• [What you should do] What is needed is an exact transcription of the line containing "Viewport: 1100px width, 415px height." and every line after it through the end of the entries below, with no pictures.

Segment Start: Exercise material

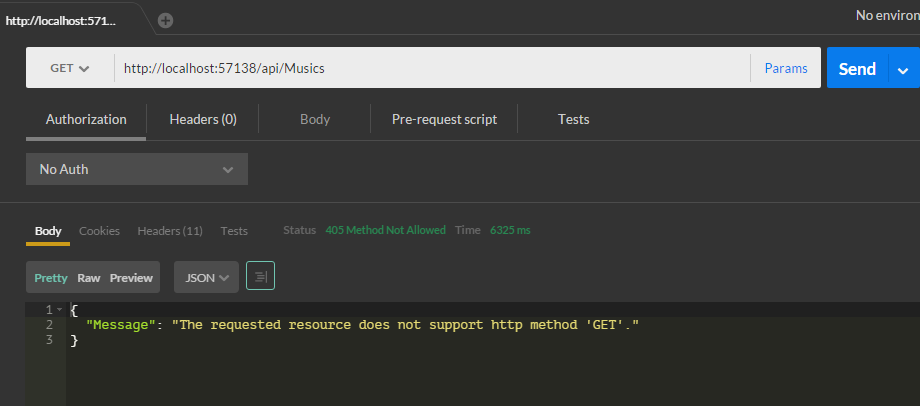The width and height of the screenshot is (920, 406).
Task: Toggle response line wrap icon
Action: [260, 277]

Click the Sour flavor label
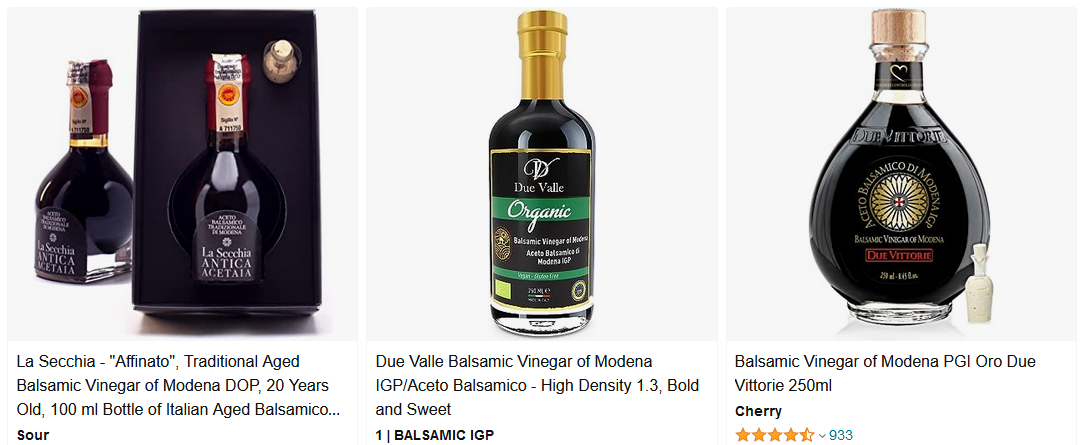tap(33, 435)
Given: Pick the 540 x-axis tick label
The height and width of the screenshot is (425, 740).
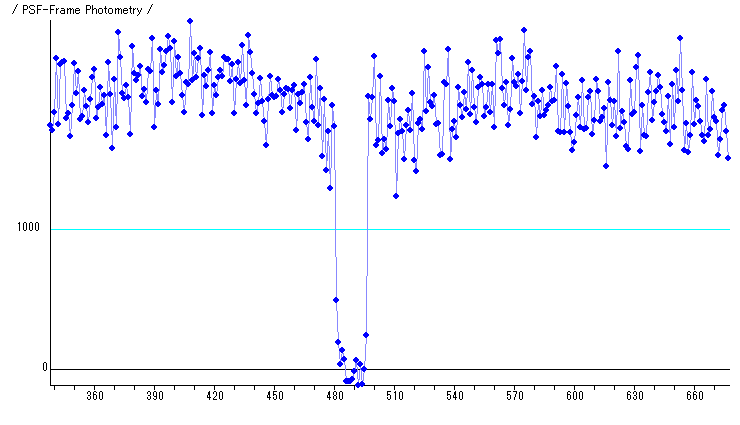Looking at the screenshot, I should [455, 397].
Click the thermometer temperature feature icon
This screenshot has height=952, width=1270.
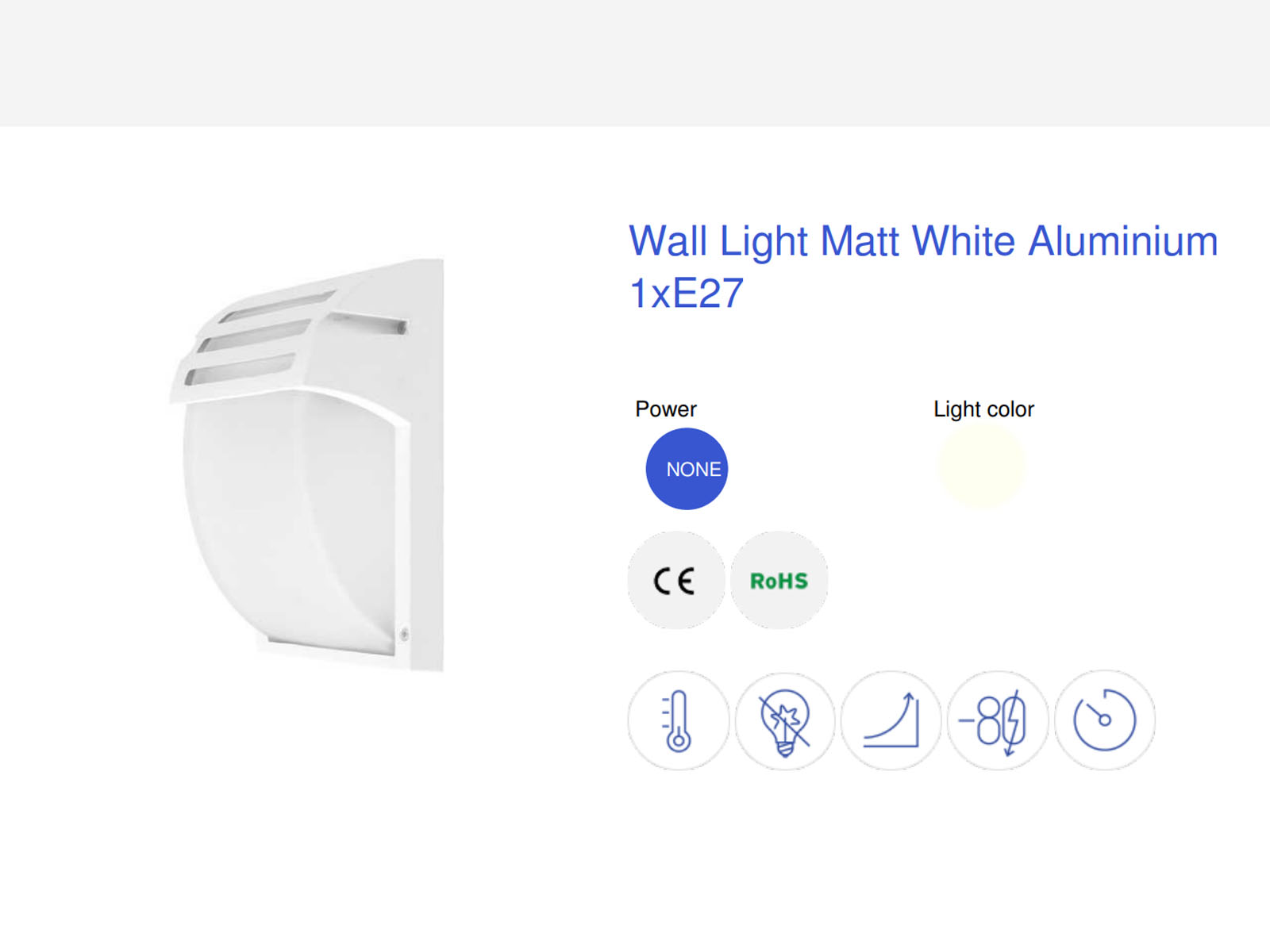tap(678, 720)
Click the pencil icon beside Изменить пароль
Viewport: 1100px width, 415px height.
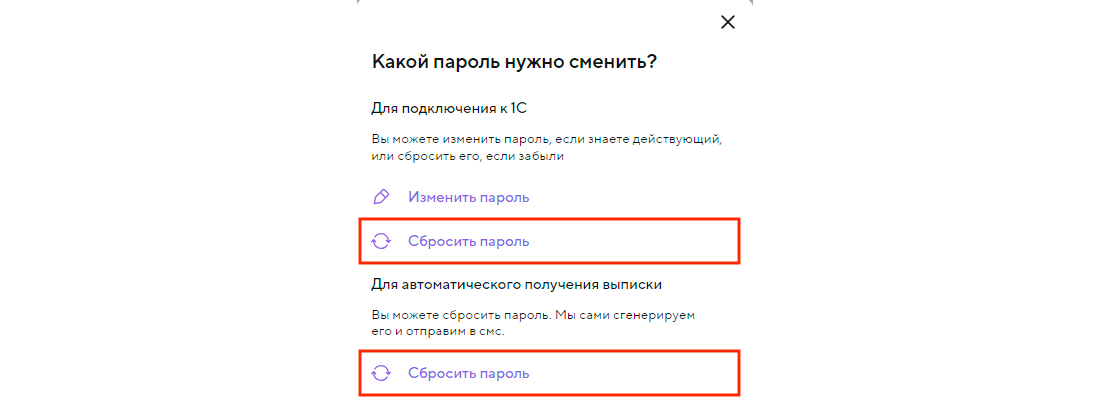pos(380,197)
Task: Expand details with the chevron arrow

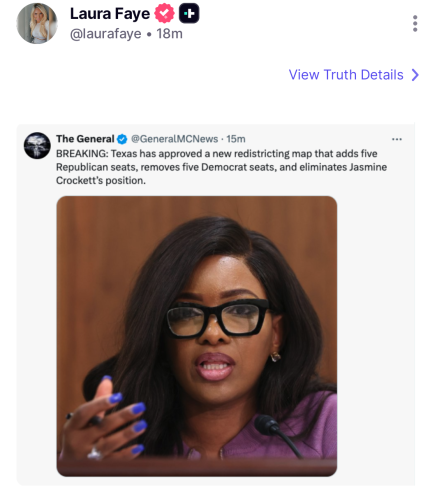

Segment End: Exercise material

• [Answer space]
Viewport: 1100px width, 415px height.
pos(380,197)
Task: Expand details with the chevron arrow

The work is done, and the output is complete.